La racine du terme hébraïque ‘Hanouccah (חֲנֻכָּה-ח.נ.כ ) ‘H.N.’Kh., fait référence à l’inauguration ou dédicace (חֲנֻכָּה) du Tabernacle de l’autel des sacrifices (Nombres 7, 1; 10-11; 84-88). Le Livre des Maccabées rapporte l’inauguration (dédicace) de l’autel pendant la restauration du Temple (I Maccabées 4, 44-47; 4, 42-56) par les Maccabées, famille de prêtres (Cohanim) qui ont chassé les Grecs du Pays.

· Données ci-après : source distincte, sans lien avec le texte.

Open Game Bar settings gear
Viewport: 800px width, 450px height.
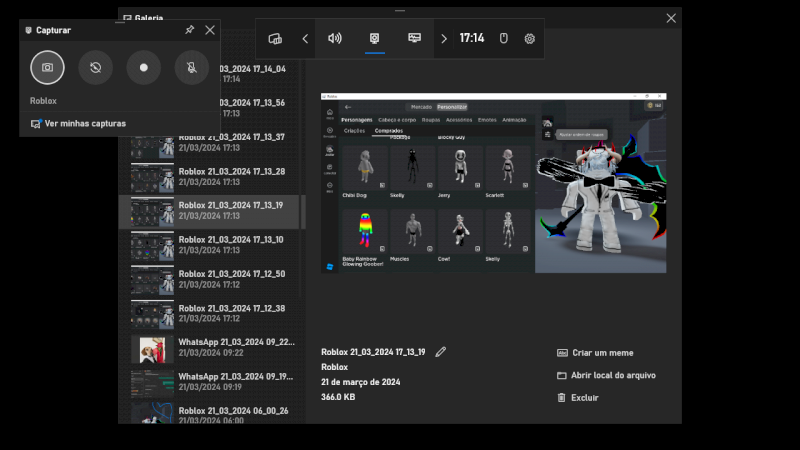(530, 39)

Pourtant, les Juifs, qui célèbrent chaque année cette fête, considèrent les Livres des Maccabées comme apocryphes car rédigés en grec, alors que les Chrétiens, qui ne la fêtent pas, ont gardé les Livres des Maccabées dans leur canon biblique. Or, Jésus se trouvait à Jérusalem au Temple, pour marquer cette fête: «On célébrait à Jérusalem la fête de la Dédicace, et c’était l’hiver. Et Jésus se promenait dans le Temple, au portique de Salomon». (Jn. 10, 22-23). C’est là un véritable paradoxe.

Le terme de Hanouccah possède un autre sens: sa racine (ח.נ.כ.) signifie également «éduquer». La fete de Hanouccah vise essentiellement à l’éducation des enfants d’Israël:

«חֲנֹךְ לַנַּעַר, עַל-פִּי דַרְכּוֹ– גַּם כִּי-יַזְקִין, לֹא-יָסוּר מִמֶּנָּה»

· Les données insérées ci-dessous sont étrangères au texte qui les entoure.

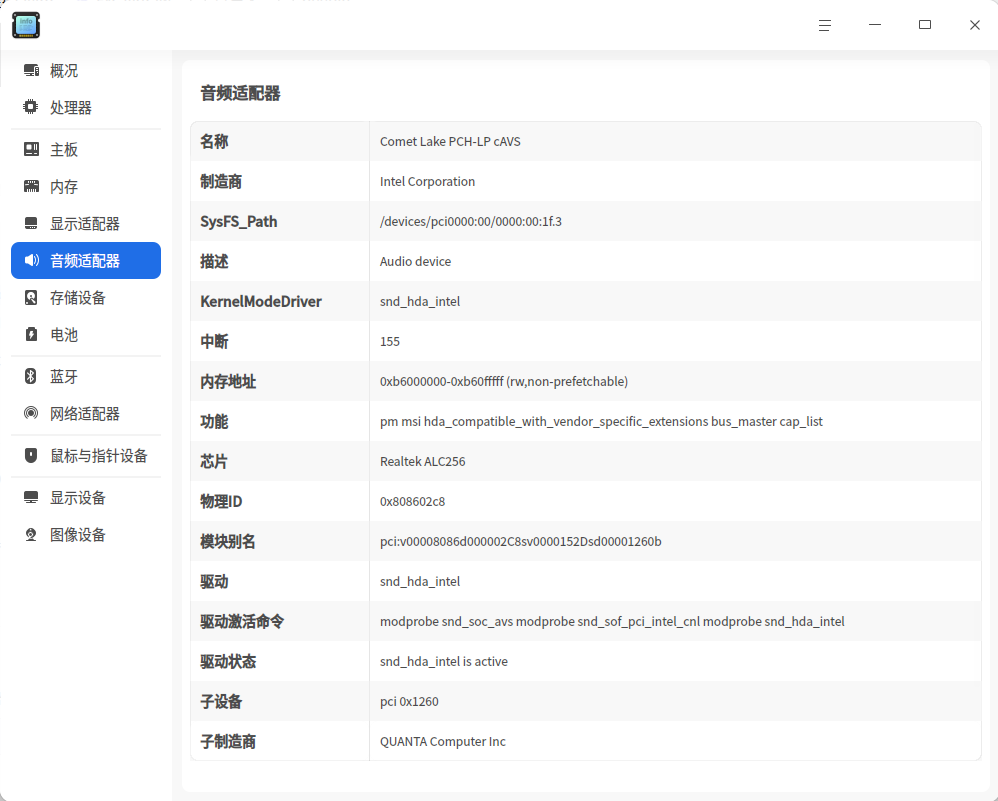Click the 内存 memory module icon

«Eduque (‘HaNo’Kh) le jeune homme suivant sa voie; même avancé en âge, il ne s’en écartera point» (Proverbes 22, 6). L’acte quotidien de l’allumage des Lumières de Hanouccah durant huit jours au moyen de la Hanoukiah, du chandelier de la fête, a pour dessein d’enseigner toute la symbolique dont la Menorah (Nombres 8, 1) est porteuse.

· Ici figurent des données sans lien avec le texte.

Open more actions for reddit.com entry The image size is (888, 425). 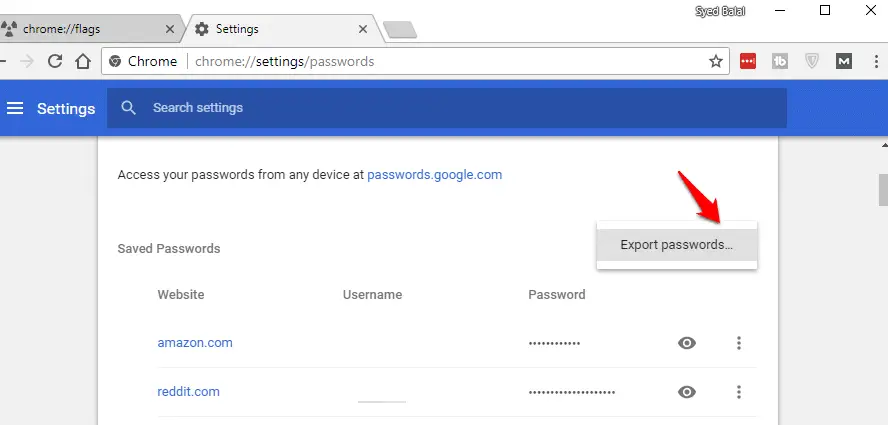738,392
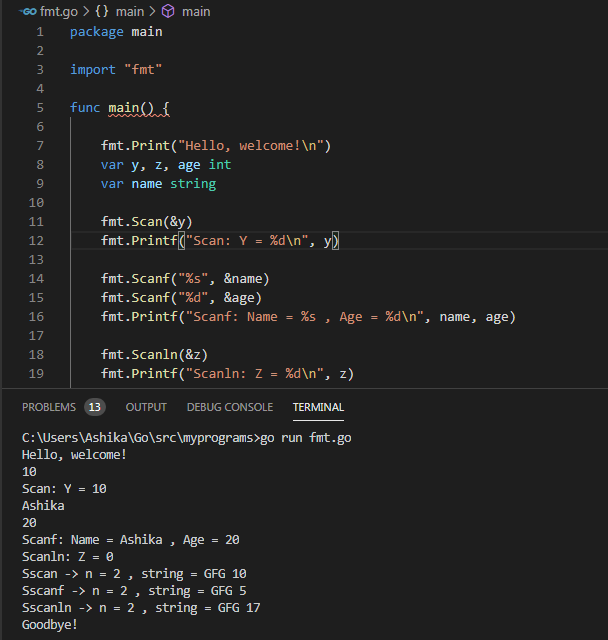Click the go run fmt.go command in terminal
The image size is (608, 640).
pyautogui.click(x=305, y=438)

L’autel des sacrifices s’avère être l’instrument cultuel primordial lors l’inauguration du Tabernacle (Nombres 7, 1) et du Temple du temps des Maccabées (I Maccabées 4, 44-47). Alors, pourquoi la Menorah, symbolisée par la ‘Hanoukiah, constitue-t-elle finalement l’instrument central autour duquel le peuple d’Israël fête Hanouccah? Pourquoi insiste-t-on davantage sur l’autre nom de la fête: «fête des Lumières (‘HaG HaOuRiM, חַג הָאוּרִים)», alors que le nom de Hanouccah (חֲנֻכָּה) est rendu fidèlement par «fête de la Dédicace (חֲנֻכָּה)»? Quel message cette fête des Lumières révèle-t-il? Tout d’abord, ces lumières font référence au commentaire (midrash) de la petite fiole d’huile, trouvée dans le Temple encore dévasté et souillé par les idoles grecques. Cette petite fiole d’huile, faite pour brûler pendant vingt-quatre heures, a brûlé nuit et jour pendant huit jours entiers, jusqu’à ce que l’on ait pu reconstituer de l’huile pure pour allumer la Menorah (chandelier du Temple). La Hanoukia est composée de huit branches portant huit lampes, rappelant les huit jours consécutifs pendant lesquels la petite fiole d’huile pure a brûlé, jusqu’à ce que l’on obtienne de l’huile pure pour allumer la Menorah. Pourquoi huit lampes alors que la Menorah du Temple n’en compte que sept? Alors que le chiffre sept (שֶׁבַע, Shéva) marque la perfection du cycle hebdomadaire,שָּׁבוּעַ)  ShaVOu’A) et de la nature, le chiffre huit brise le cadre déterministe et causal du monde de la Création. Il trace la voie du miracle et de l’éternité. La racine hébraïque du substantif «huile» (שֶׁמֶן, SheMeN) est identique à celle du  chiffre «huit» (שְׁמוֹנֶה, SheMoNéH).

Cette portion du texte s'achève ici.